- Directed by: William Brent Bell
- Screenplay by: David Coggeshall
- Based on: Characters by Alex Mace
- Produced by: Alex Mace; David Leslie Johnson-McGoldrick; Norman Golightly;
- Starring: Isabelle Fuhrman; Stephen Moyer; Susanne Wuest;
- Cinematography: Maxime Alexandre
- Edited by: Josh Ethier
- Production companies: Dark Castle Entertainment; Eagle Vision; Gnosis Moving Pictures; Hero Squared Productions;
- Distributed by: Republic Pictures (United States)
- Countries: United States; Canada;
- Language: English

= Orphans (upcoming film) =

Orphans is an upcoming psychological horror film directed by William Brent Bell and written by David Coggeshall. It is the third installment in the Orphan film series, and is a prequel to both Orphan (2009) and Orphan: First Kill (2022). It stars Isabelle Fuhrman, reprising her role as Esther.

==Cast==
- Isabelle Fuhrman as Esther / Leena
- Stephen Moyer
- Susanne Wuest
- Simon Man

==Production==
===Development===
In August 2022, when asked about his approach to making the sequel, William Brent Bell stated that there would need to be a third film in order for Orphan (2009) to be considered a franchise. Later, Isabelle Fuhrman expressed interest in continuing to portray Leena/Esther in additional films. Bell stated that should Orphan: First Kill (2022) be successful, a third film could be developed. The filmmaker expressed interest in exploring a darker third installment that would complete a full story of Leena Klammer/Esther Coleman, while stating that there may be multiple sequels: "...Isabelle [Fuhrman] is so passionate about the character – [she] can play this character forever… there's a lot to that character, and I think in the future stories, she would probably become a bit more cold-hearted again. Fuhrman confirmed that discussions for a third film, among the creatives and studios are ongoing, stating that there would not be another "13 years this time around" before a sequel is developed. In December 2023, the filmmaker confirmed that a third film is in active development, with Fuhrman reprising the titular role.

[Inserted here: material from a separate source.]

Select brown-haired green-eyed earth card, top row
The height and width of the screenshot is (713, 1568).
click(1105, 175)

In November 2024, Dark Castle confirmed that a third film had been green lit by Lionsgate Films, which would launch the project at the American Film Market. Brent Bell and David Coggeshall is set to return as director and screenwriter respectively, while Isabelle Fuhrman reprises her role as Leena Klammer / Esther Coleman. Fuhrman later expressed excitement, stating that the quality of the script is what convinced her to sign on to the project. By April 2025, the actress stated that the next installment will be an 'inbetweenquel' as it will depict separate events that take place after Orphan as well as the prequel Orphan: First Kill. In May 2025, Fuhrman stated Coggeshall was continuing to write the script, while expressing excitement for the realization of the movie for the fans. Praising Coggeshall's script, she assured that she believes the movie would be great.

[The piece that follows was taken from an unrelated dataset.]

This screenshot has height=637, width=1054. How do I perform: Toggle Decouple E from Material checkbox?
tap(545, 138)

Later, it was clarified that Orphans will be a prequel to both movies. Alex Mace, David Leslie Johnson-McGoldrick and Norman Golighty serve as producers; Fuhrmann, Kelly Gallagher and Victor Moyers are executive producers, while Robert Bell, Josh Ethier, Jonathan Halperyn and Daniel Kresmerywhile serve as co-producers. The project is a joint-venture production between Lionsgate, Dark Castle Entertainment, Republic Pictures, Gnosis Moving Pictures, and Hero Squared Productions.

===Casting===
Isabelle Fuhrman reprises her lead role as Leena, who frequently uses the alias "Esther". In December 2025, Stephen Moyer, Susanne Wuest and Simon Man were announced to feature in supporting roles.

===Filming===
Under the working title Orphans, principal photography began in Budapest on November 5, 2025, with Maxime Alexandre as the cinematographer; with production wrapping on December 12.

==Release==
In December 2025, Republic Pictures, whose sister company Paramount Players had distributed Orphan: First Kill, acquired U.S. distribution rights to Orphans.